TASK DIRECTIONS. Reproduce every one of the rows below word for word, but leave the pictures out.

INPUT RECORDS.

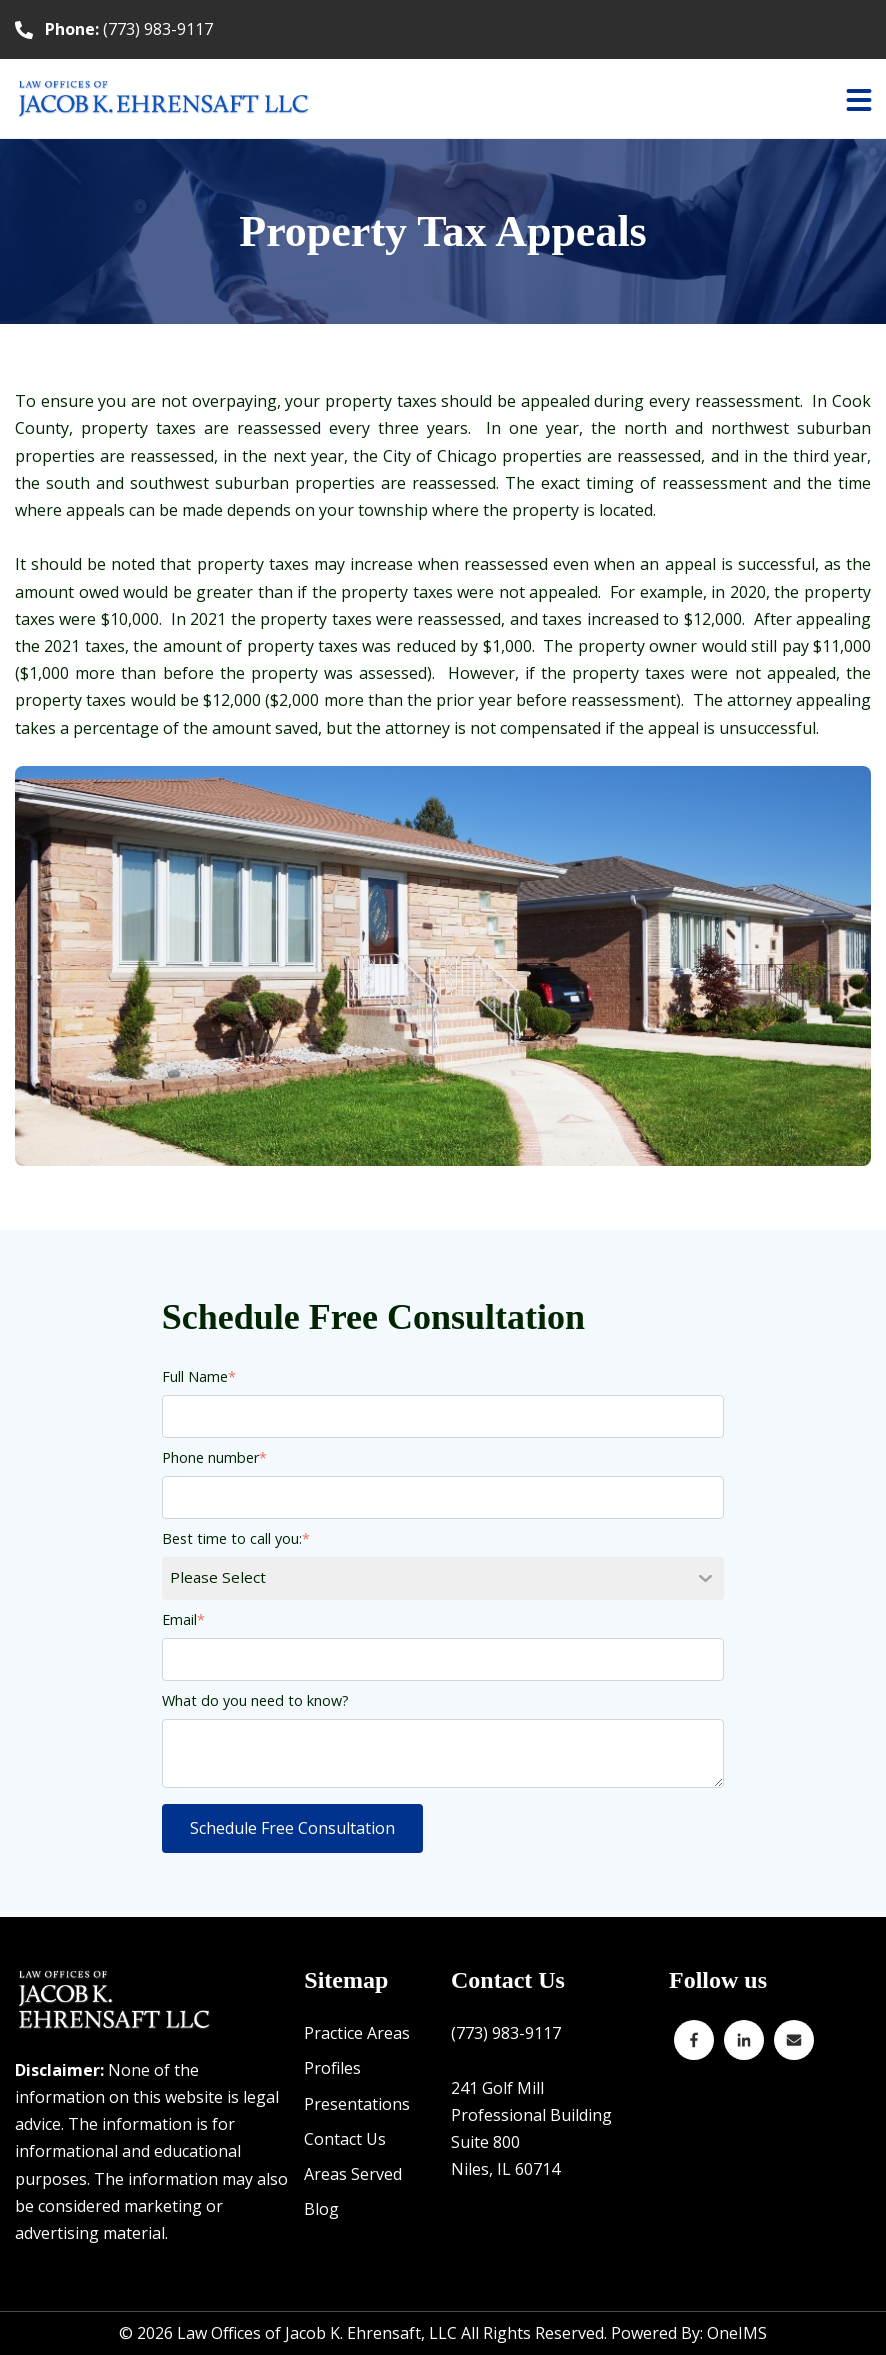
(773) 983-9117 (129, 29)
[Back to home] (165, 98)
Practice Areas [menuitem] (357, 2033)
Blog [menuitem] (321, 2209)
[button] (859, 99)
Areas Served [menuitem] (353, 2174)
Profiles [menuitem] (332, 2068)
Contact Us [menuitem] (345, 2139)
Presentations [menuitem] (357, 2104)
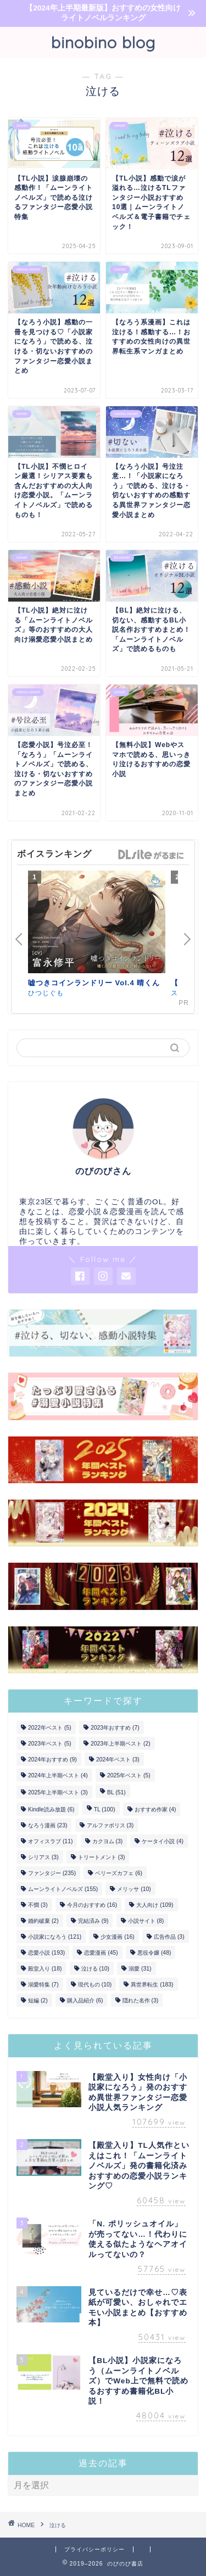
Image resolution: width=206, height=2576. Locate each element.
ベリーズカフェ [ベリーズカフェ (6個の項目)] (118, 1873)
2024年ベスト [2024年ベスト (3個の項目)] (118, 1759)
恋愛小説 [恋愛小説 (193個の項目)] (46, 1953)
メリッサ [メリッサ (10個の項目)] (134, 1889)
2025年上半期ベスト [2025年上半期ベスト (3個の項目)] (58, 1792)
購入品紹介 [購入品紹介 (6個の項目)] (85, 2000)
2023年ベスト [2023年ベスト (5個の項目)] (49, 1744)
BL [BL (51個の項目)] (116, 1792)
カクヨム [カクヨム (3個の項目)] (107, 1841)
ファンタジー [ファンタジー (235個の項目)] (52, 1873)
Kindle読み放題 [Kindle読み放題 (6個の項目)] (51, 1809)
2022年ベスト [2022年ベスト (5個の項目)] (49, 1728)
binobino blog (103, 42)
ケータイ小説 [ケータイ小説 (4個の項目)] (162, 1841)
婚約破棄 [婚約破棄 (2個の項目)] (43, 1921)
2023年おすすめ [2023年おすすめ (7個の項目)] (115, 1728)
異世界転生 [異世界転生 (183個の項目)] (152, 1985)
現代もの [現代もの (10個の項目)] (95, 1985)
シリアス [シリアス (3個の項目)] (43, 1857)
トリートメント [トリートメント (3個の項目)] (101, 1857)
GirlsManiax (150, 855)
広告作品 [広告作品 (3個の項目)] (169, 1937)
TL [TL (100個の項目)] (104, 1809)
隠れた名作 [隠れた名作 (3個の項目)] (141, 2000)
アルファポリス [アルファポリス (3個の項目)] (110, 1825)
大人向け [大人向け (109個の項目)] (154, 1905)
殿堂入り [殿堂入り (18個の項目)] (45, 1969)
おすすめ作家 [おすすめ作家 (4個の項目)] (155, 1809)
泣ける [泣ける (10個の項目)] (95, 1969)
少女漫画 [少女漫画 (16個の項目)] (117, 1937)
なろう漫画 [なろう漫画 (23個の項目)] (47, 1825)
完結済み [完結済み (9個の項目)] (93, 1921)
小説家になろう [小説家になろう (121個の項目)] (54, 1937)
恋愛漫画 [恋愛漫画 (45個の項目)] (101, 1953)
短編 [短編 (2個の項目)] (38, 2000)
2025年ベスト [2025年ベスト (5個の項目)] (129, 1775)
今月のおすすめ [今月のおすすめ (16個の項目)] (92, 1905)
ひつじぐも (46, 993)
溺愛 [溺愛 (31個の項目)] (140, 1969)
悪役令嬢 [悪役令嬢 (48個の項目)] (154, 1953)
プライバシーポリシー (94, 2549)
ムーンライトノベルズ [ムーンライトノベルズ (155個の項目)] (63, 1889)
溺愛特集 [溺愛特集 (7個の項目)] (43, 1985)
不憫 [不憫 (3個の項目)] (38, 1905)
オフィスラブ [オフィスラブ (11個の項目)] (50, 1841)
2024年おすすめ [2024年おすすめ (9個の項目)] (52, 1759)
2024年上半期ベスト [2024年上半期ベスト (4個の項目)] (58, 1775)
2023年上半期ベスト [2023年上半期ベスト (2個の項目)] (121, 1744)
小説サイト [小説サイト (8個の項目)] (146, 1921)
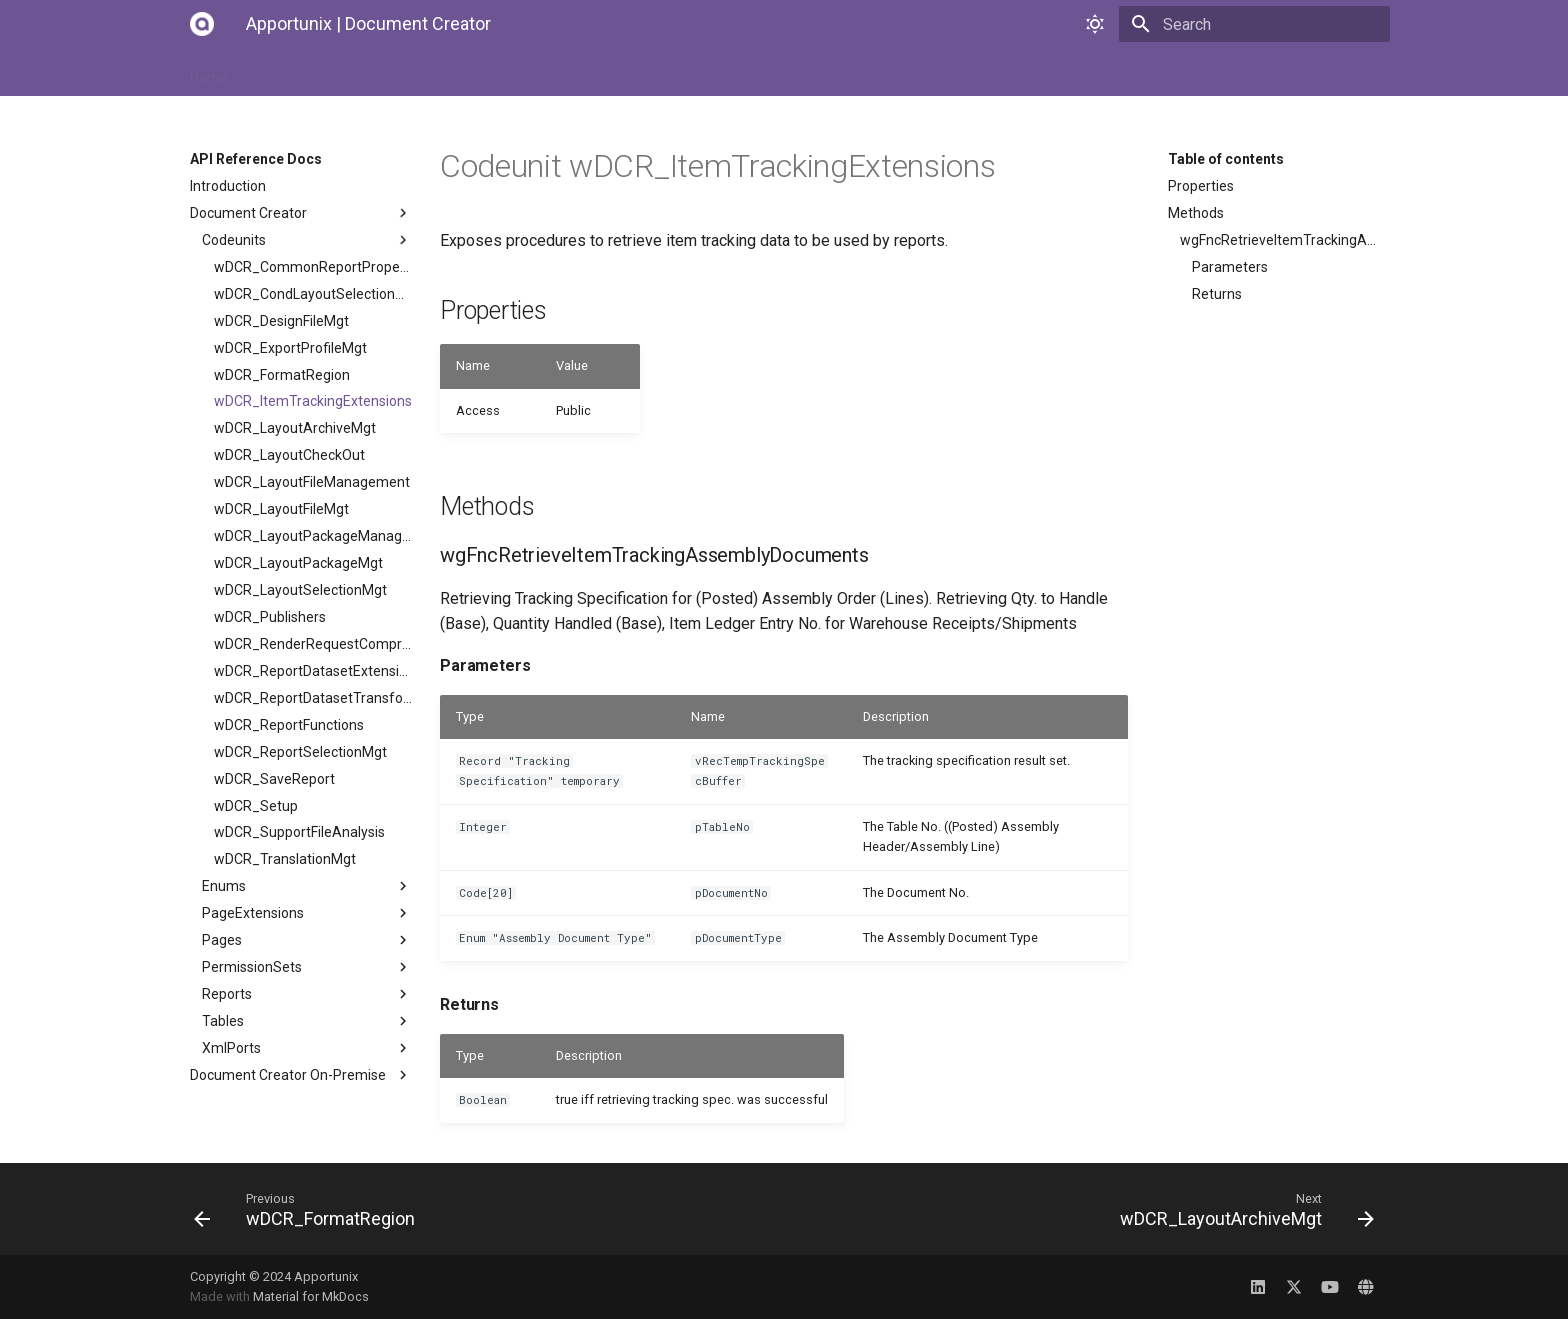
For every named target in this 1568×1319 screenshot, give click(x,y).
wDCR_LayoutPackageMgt (298, 563)
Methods (1196, 213)
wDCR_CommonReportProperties (313, 267)
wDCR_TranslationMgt (285, 859)
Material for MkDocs (311, 1296)
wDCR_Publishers (270, 617)
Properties (1201, 186)
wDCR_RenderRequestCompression (313, 644)
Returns (1217, 294)
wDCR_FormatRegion (282, 375)
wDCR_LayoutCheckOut (289, 455)
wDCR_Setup (256, 806)
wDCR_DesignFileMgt (281, 321)
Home (209, 72)
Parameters (1230, 267)
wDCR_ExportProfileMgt (290, 348)
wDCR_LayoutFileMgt (281, 509)
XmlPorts (307, 1048)
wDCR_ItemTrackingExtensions (313, 401)
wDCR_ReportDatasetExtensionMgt (313, 671)
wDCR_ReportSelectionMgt (300, 752)
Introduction (228, 186)
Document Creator (301, 213)
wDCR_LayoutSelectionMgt (300, 590)
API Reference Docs (567, 72)
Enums (307, 886)
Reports (307, 994)
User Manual (438, 72)
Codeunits (307, 240)
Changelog (690, 72)
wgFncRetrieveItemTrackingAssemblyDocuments (1279, 240)
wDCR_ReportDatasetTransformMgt (313, 698)
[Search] (1273, 24)
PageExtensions (307, 913)
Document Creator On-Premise (301, 1075)
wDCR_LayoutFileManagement (312, 482)
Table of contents (1226, 159)
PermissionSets (307, 967)
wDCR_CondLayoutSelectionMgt (313, 294)
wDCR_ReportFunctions (289, 725)
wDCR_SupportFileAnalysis (299, 832)
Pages (307, 940)
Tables (307, 1021)
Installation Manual (313, 72)
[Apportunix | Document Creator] (202, 24)
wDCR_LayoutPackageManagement (313, 536)
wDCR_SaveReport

REPLY TO THE TASK.
(773) 983-9117 (129, 29)
[Back to home] (165, 98)
Practice Areas [menuitem] (357, 2033)
Blog [menuitem] (321, 2209)
[button] (859, 99)
Areas Served [menuitem] (353, 2174)
Profiles [menuitem] (332, 2068)
Contact Us [menuitem] (345, 2139)
Presentations [menuitem] (357, 2104)
Image resolution: width=206, height=2576. Locate each element.
ベリーズカフェ [ベリーズカフェ (6個の項目)] (118, 1873)
2024年ベスト [2024年ベスト (3個の項目)] (118, 1759)
恋愛小説 [恋愛小説 (193個の項目)] (46, 1953)
メリッサ [メリッサ (10個の項目)] (134, 1889)
2025年上半期ベスト [2025年上半期ベスト (3個の項目)] (58, 1792)
購入品紹介 [購入品紹介 (6個の項目)] (85, 2000)
2023年ベスト [2023年ベスト (5個の項目)] (49, 1744)
BL [BL (51個の項目)] (116, 1792)
カクヨム [カクヨム (3個の項目)] (107, 1841)
ファンタジー [ファンタジー (235個の項目)] (52, 1873)
Kindle読み放題 [Kindle読み放題 (6個の項目)] (51, 1809)
2022年ベスト [2022年ベスト (5個の項目)] (49, 1728)
binobino blog (103, 42)
ケータイ小説 [ケータイ小説 (4個の項目)] (162, 1841)
婚約破棄 [婚約破棄 (2個の項目)] (43, 1921)
2023年おすすめ [2023年おすすめ (7個の項目)] (115, 1728)
異世界転生 [異世界転生 (183個の項目)] (152, 1985)
現代もの [現代もの (10個の項目)] (95, 1985)
シリアス [シリアス (3個の項目)] (43, 1857)
トリートメント [トリートメント (3個の項目)] (101, 1857)
GirlsManiax (150, 855)
広告作品 [広告作品 (3個の項目)] (169, 1937)
TL [TL (100個の項目)] (104, 1809)
隠れた名作 [隠れた名作 (3個の項目)] (141, 2000)
アルファポリス [アルファポリス (3個の項目)] (110, 1825)
大人向け [大人向け (109個の項目)] (154, 1905)
殿堂入り [殿堂入り (18個の項目)] (45, 1969)
おすすめ作家 [おすすめ作家 (4個の項目)] (155, 1809)
泣ける [泣ける (10個の項目)] (95, 1969)
少女漫画 [少女漫画 (16個の項目)] (117, 1937)
なろう漫画 [なろう漫画 (23個の項目)] (47, 1825)
完結済み [完結済み (9個の項目)] (93, 1921)
小説家になろう [小説家になろう (121個の項目)] (54, 1937)
恋愛漫画 [恋愛漫画 (45個の項目)] (101, 1953)
短編 [短編 (2個の項目)] (38, 2000)
2025年ベスト [2025年ベスト (5個の項目)] (129, 1775)
今月のおすすめ [今月のおすすめ (16個の項目)] (92, 1905)
ひつじぐも (46, 993)
溺愛 [溺愛 (31個の項目)] (140, 1969)
悪役令嬢 [悪役令嬢 (48個の項目)] (154, 1953)
プライバシーポリシー (94, 2549)
ムーンライトノベルズ [ムーンライトノベルズ (155個の項目)] (63, 1889)
溺愛特集 [溺愛特集 (7個の項目)] (43, 1985)
不憫 [不憫 (3個の項目)] (38, 1905)
オフィスラブ [オフィスラブ (11個の項目)] (50, 1841)
2024年おすすめ [2024年おすすめ (9個の項目)] (52, 1759)
2024年上半期ベスト [2024年上半期ベスト (4個の項目)] (58, 1775)
2023年上半期ベスト [2023年上半期ベスト (2個の項目)] (121, 1744)
小説サイト [小説サイト (8個の項目)] (146, 1921)
For every named target in this 1568×1319 screenshot, give click(x,y).
wDCR_LayoutPackageMgt (298, 563)
Methods (1196, 213)
wDCR_CommonReportProperties (313, 267)
wDCR_TranslationMgt (285, 859)
Material for MkDocs (311, 1296)
wDCR_Publishers (270, 617)
Properties (1201, 186)
wDCR_RenderRequestCompression (313, 644)
Returns (1217, 294)
wDCR_FormatRegion (282, 375)
wDCR_LayoutCheckOut (289, 455)
wDCR_Setup (256, 806)
wDCR_DesignFileMgt (281, 321)
Home (209, 72)
Parameters (1230, 267)
wDCR_ExportProfileMgt (290, 348)
wDCR_LayoutFileMgt (281, 509)
XmlPorts (307, 1048)
wDCR_ItemTrackingExtensions (313, 401)
wDCR_ReportDatasetExtensionMgt (313, 671)
wDCR_ReportSelectionMgt (300, 752)
Introduction (228, 186)
Document Creator (301, 213)
wDCR_LayoutSelectionMgt (300, 590)
API Reference Docs (567, 72)
Enums (307, 886)
Reports (307, 994)
User Manual (438, 72)
Codeunits (307, 240)
Changelog (690, 72)
wgFncRetrieveItemTrackingAssemblyDocuments (1279, 240)
wDCR_ReportDatasetTransformMgt (313, 698)
[Search] (1273, 24)
PageExtensions (307, 913)
Document Creator On-Premise (301, 1075)
wDCR_LayoutFileManagement (312, 482)
Table of contents (1226, 159)
PermissionSets (307, 967)
wDCR_CondLayoutSelectionMgt (313, 294)
wDCR_ReportFunctions (289, 725)
wDCR_SupportFileAnalysis (299, 832)
Pages (307, 940)
Tables (307, 1021)
Installation Manual (313, 72)
[Apportunix | Document Creator] (202, 24)
wDCR_LayoutPackageManagement (313, 536)
wDCR_SaveReport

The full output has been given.